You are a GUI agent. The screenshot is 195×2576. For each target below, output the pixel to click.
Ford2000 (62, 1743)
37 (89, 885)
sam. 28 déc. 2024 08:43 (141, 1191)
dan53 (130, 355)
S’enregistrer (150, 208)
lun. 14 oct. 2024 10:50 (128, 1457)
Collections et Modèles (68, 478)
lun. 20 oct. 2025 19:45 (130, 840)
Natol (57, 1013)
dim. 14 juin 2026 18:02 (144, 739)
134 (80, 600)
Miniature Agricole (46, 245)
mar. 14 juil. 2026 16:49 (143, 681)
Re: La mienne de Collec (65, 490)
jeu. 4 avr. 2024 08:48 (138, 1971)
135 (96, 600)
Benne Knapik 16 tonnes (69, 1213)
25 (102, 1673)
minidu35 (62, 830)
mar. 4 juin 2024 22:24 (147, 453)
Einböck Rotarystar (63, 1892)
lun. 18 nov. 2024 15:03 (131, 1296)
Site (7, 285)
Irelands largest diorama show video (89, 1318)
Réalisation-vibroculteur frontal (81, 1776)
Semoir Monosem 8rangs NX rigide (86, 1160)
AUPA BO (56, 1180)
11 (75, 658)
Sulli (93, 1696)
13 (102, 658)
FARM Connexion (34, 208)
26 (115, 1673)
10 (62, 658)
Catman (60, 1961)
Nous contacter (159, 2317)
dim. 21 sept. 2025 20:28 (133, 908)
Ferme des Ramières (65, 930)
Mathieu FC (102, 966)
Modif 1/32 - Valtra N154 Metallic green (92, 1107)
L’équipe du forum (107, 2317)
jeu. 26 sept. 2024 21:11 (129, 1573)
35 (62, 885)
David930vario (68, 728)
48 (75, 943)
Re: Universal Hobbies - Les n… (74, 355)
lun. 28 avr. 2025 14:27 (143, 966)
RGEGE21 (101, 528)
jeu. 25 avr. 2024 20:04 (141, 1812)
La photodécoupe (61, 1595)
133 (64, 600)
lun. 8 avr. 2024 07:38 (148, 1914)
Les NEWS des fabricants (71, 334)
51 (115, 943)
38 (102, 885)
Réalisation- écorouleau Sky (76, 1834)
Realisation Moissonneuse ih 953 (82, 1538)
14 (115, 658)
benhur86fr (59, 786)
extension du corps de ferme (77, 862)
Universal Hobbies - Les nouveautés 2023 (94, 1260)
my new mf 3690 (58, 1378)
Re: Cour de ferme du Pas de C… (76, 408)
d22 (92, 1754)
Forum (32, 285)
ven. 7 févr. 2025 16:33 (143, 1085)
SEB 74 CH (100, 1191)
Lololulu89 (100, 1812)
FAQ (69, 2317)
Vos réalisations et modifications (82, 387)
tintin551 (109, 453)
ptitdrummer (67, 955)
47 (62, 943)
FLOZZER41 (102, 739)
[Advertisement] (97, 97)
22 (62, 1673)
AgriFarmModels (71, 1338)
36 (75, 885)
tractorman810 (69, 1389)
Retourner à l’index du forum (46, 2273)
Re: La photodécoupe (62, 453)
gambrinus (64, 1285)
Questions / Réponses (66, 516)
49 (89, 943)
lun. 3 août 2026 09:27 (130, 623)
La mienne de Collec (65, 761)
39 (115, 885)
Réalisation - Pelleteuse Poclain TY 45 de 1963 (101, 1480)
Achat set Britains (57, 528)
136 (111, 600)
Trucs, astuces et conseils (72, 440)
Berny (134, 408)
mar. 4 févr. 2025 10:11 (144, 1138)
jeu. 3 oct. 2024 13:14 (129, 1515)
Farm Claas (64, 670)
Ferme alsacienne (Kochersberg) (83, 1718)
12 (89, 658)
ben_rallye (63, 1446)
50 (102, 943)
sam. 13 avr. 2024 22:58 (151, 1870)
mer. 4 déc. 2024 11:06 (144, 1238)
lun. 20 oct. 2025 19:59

====================

→ Work task
In your answer, include only the lines above starting at the line that holds "Ford2000 (62, 1743)" and ending at the line that holds "Site (7, 285)", copied exactly.

→ Output for this exercise
Ford2000 (62, 1743)
37 (89, 885)
sam. 28 déc. 2024 08:43 (141, 1191)
dan53 (130, 355)
S’enregistrer (150, 208)
lun. 14 oct. 2024 10:50 (128, 1457)
Collections et Modèles (68, 478)
lun. 20 oct. 2025 19:45 (130, 840)
Natol (57, 1013)
dim. 14 juin 2026 18:02 (144, 739)
134 (80, 600)
Miniature Agricole (46, 245)
mar. 14 juil. 2026 16:49 (143, 681)
Re: La mienne de Collec (65, 490)
jeu. 4 avr. 2024 08:48 (138, 1971)
135 (96, 600)
Benne Knapik 16 tonnes (69, 1213)
25 (102, 1673)
minidu35 (62, 830)
mar. 4 juin 2024 22:24 (147, 453)
Einböck Rotarystar (63, 1892)
lun. 18 nov. 2024 15:03 (131, 1296)
Site (7, 285)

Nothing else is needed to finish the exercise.